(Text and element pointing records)
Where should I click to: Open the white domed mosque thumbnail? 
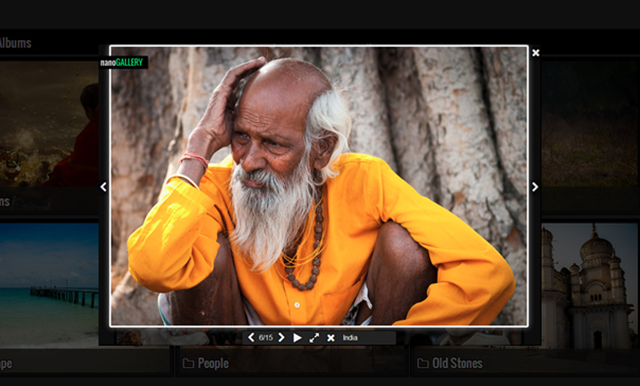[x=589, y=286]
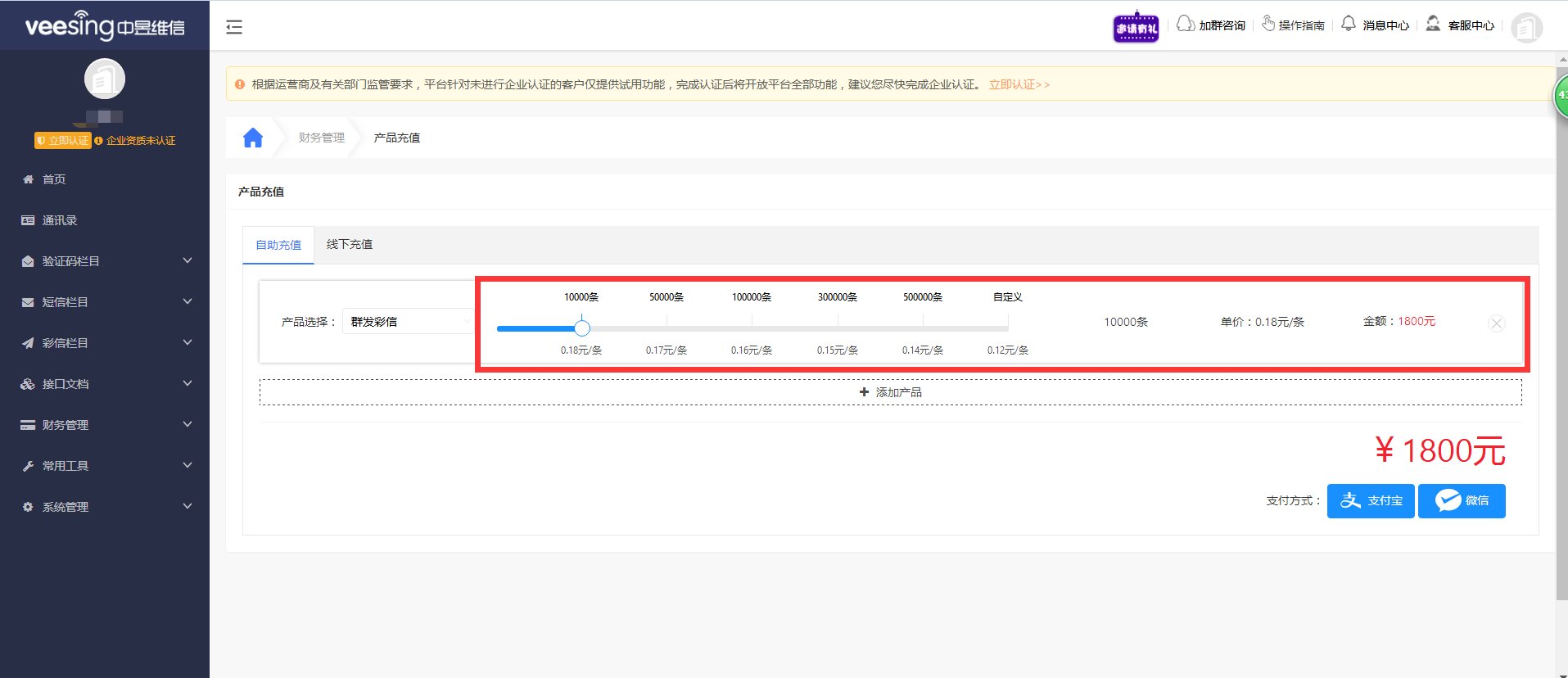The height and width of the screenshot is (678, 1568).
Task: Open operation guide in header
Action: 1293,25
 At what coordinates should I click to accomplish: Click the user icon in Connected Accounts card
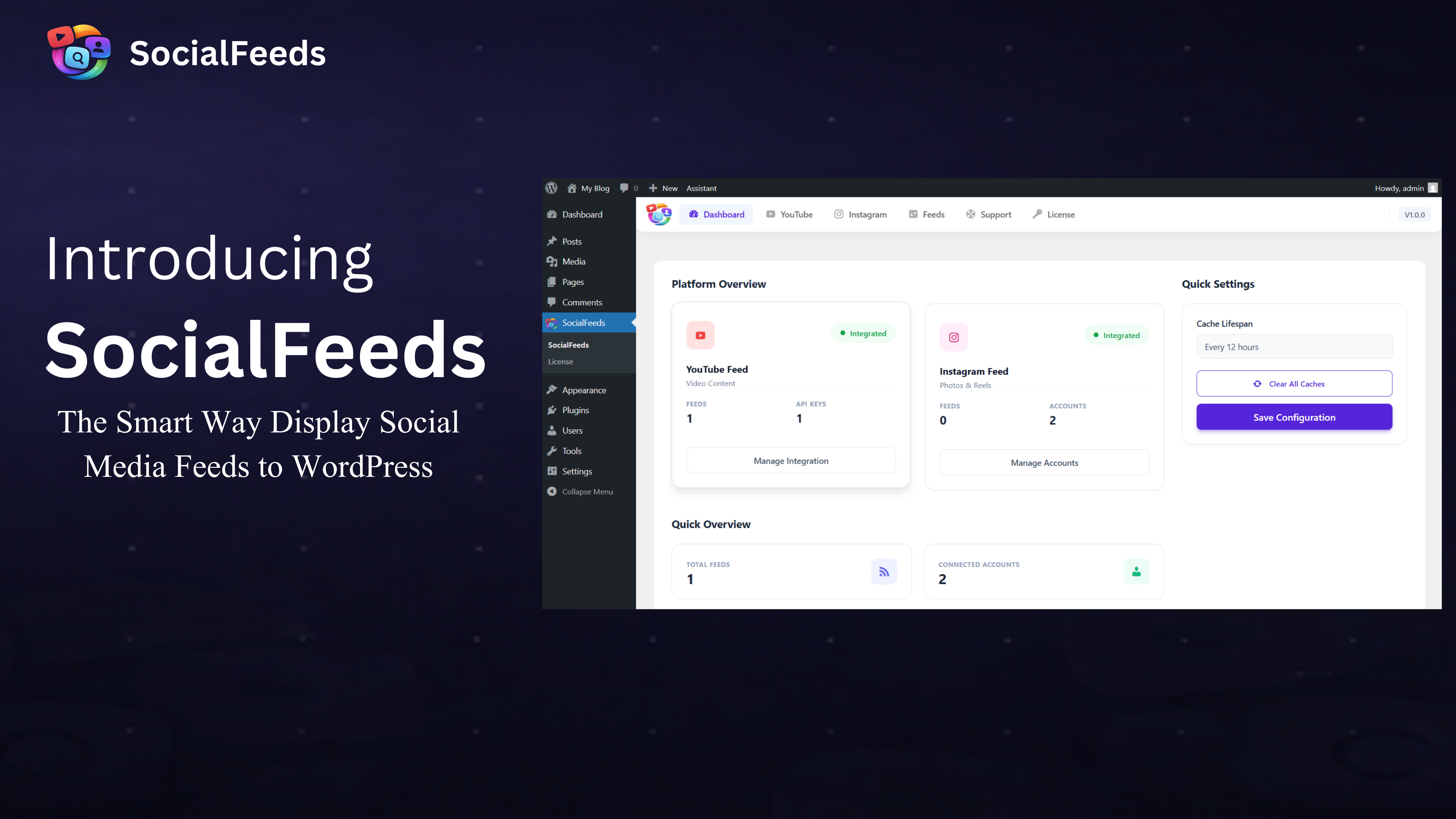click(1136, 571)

--

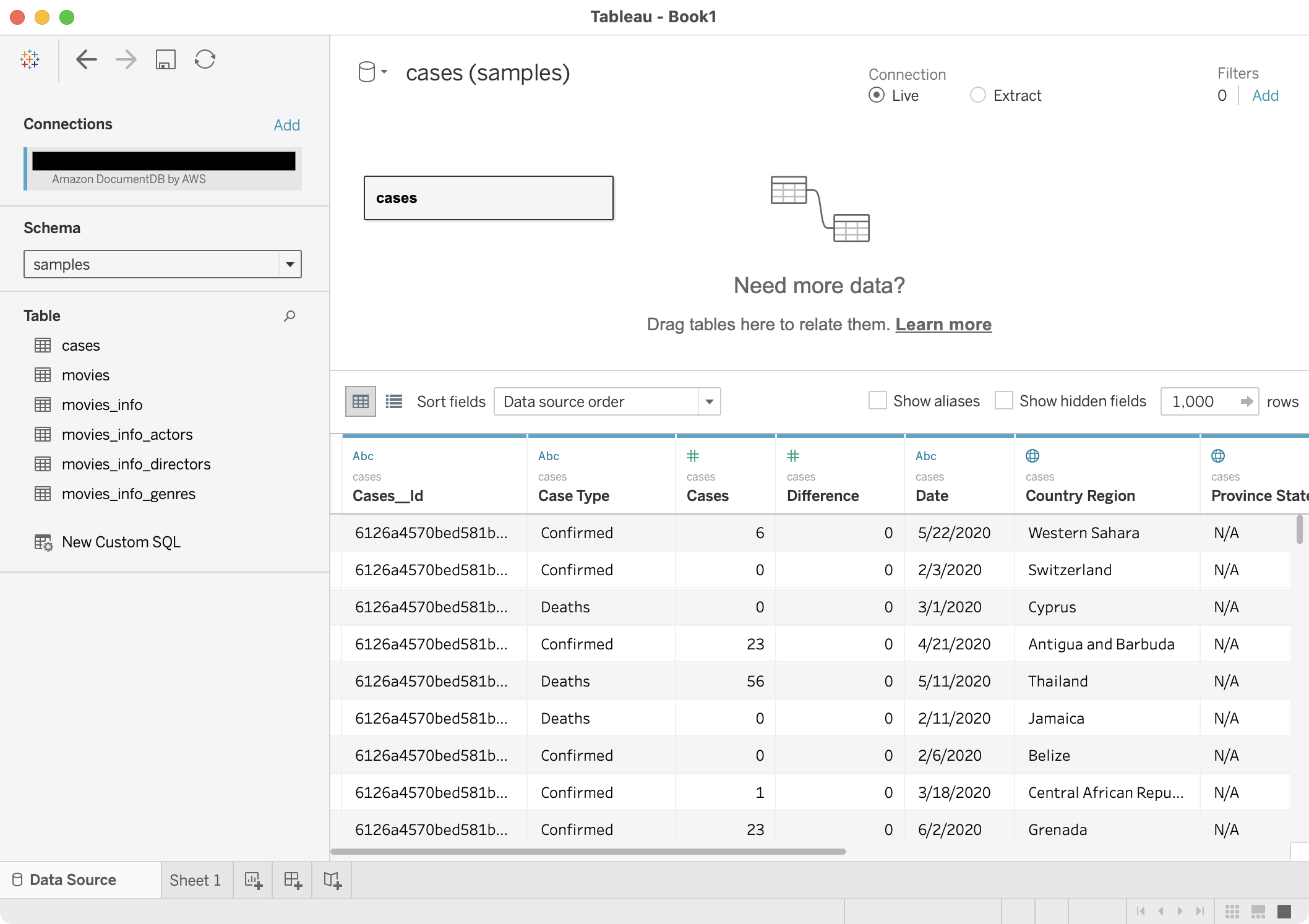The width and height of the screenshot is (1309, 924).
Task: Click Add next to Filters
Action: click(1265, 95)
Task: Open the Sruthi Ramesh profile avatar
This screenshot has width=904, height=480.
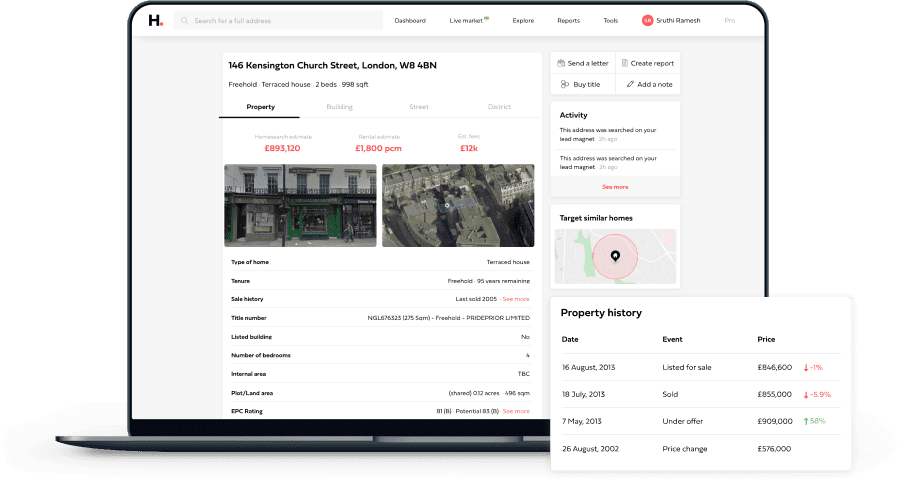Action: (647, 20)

* The request
Give the stretch of the listing from the line that contains "Where should I" through the line that contains "click(1136, 571)" as a Markdown table with the columns Row and Line, numbering each row and skipping blank lines. Leave the pictures out.

* Full answer
| Row | Line |
|---|---|
| 1 | Where should I click to: Open the white domed mosque thumbnail?  |
| 2 | [x=589, y=286] |
| 3 | The height and width of the screenshot is (678, 1568). |
| 4 | Task: Open operation guide in header |
| 5 | Action: 1293,25 |
| 6 |  At what coordinates should I click to accomplish: Click the user icon in Connected Accounts card |
| 7 | click(1136, 571) |